Mainly a workflow problem

I’ll look at an example moving rbldnsd from Puppet to Docker managed and what I gain from that. Along the way I’ll also throw in some examples of a more complex migration I did for my bind servers. In case you don’t know rbldnsd is a daemon that maintains a DNS based RBLs using config files that look something like this:

$DATASET dnset senderhost
.digitalmarketeer.com   :127.0.0.2:Connection rejected after user complaints.

You can then query it using the usual ways your MTA support and decide policy based on that.

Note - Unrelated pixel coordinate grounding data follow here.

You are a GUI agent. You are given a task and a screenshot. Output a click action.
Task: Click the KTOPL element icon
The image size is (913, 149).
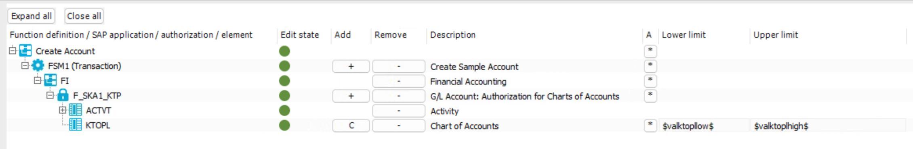(x=76, y=125)
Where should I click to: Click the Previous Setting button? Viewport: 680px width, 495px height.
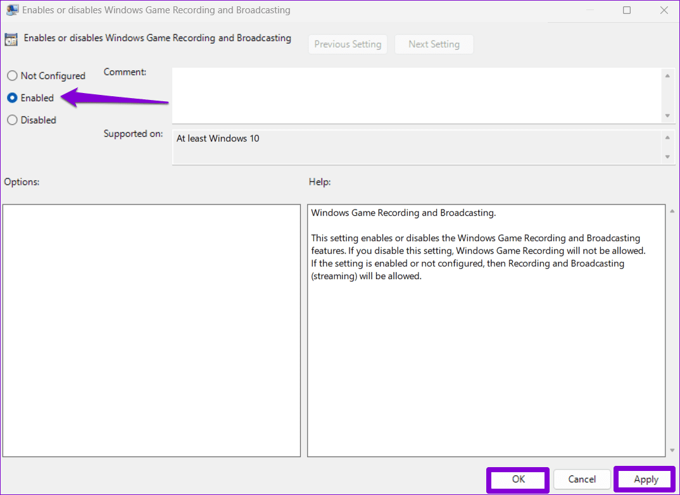(x=348, y=44)
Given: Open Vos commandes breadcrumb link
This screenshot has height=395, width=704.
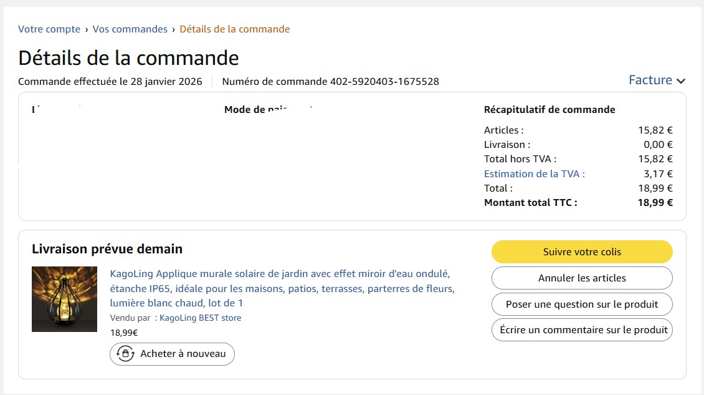Looking at the screenshot, I should (x=130, y=29).
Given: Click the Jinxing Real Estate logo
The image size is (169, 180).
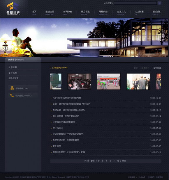Looking at the screenshot, I should coord(13,9).
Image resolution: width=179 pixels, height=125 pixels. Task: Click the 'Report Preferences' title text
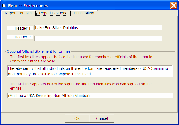point(28,5)
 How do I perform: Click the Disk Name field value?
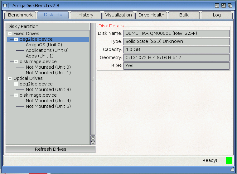pos(176,33)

The life cycle of this service is typical of the ones I am targeting:

  • A custom RPM had to be built and maintained and served from yet another piece of infrastructure.
  • The basic package, config, service triplet. So vanilla it’s almost not worth looking at the code, it looks like all other package, config, service code.
  • Requires ongoing data management – I add/remove hosts from the blacklists constantly. But this overlaps with the config part above.
  • Requires the ability to test DNS queries work in development before even committing the change
  • Requires rapid updating of configuration data

The last 3 points here deserve some explanation. When I am editing these configuration files I want to be able to test them right there in my shell without even committing them to git. This means starting up a rbldnsd instance and querying it with dig. This is pretty annoying to do with the puppet work flow which I won’t go into here as it’s a huge subject on it’s own. Suffice to say it doesn’t work for me and end up not being production like at all.

When I am updating this config files onto the running service there’s a daemon that will load them into its running memory. I need to be pretty sure that daemon I am testing on is identical to what’s in production now. Ideally bit for bit identical. Again this is pretty hard as many/most dev environments tend to be a few steps ahead of production. I need a way to say give me the bits running production and throw this config at them and then do an end to end test with no hassles and in 5 seconds.

I need a way to orchestrate that config data update to happen when I need it to happen – and not when Puppet runs again – and ideally it has to be quick, not at the pace that Puppet manages my 600 resources. Services should let me introspect them to figure out how to update their data and a generic updater should be able to update all my services that match this flow.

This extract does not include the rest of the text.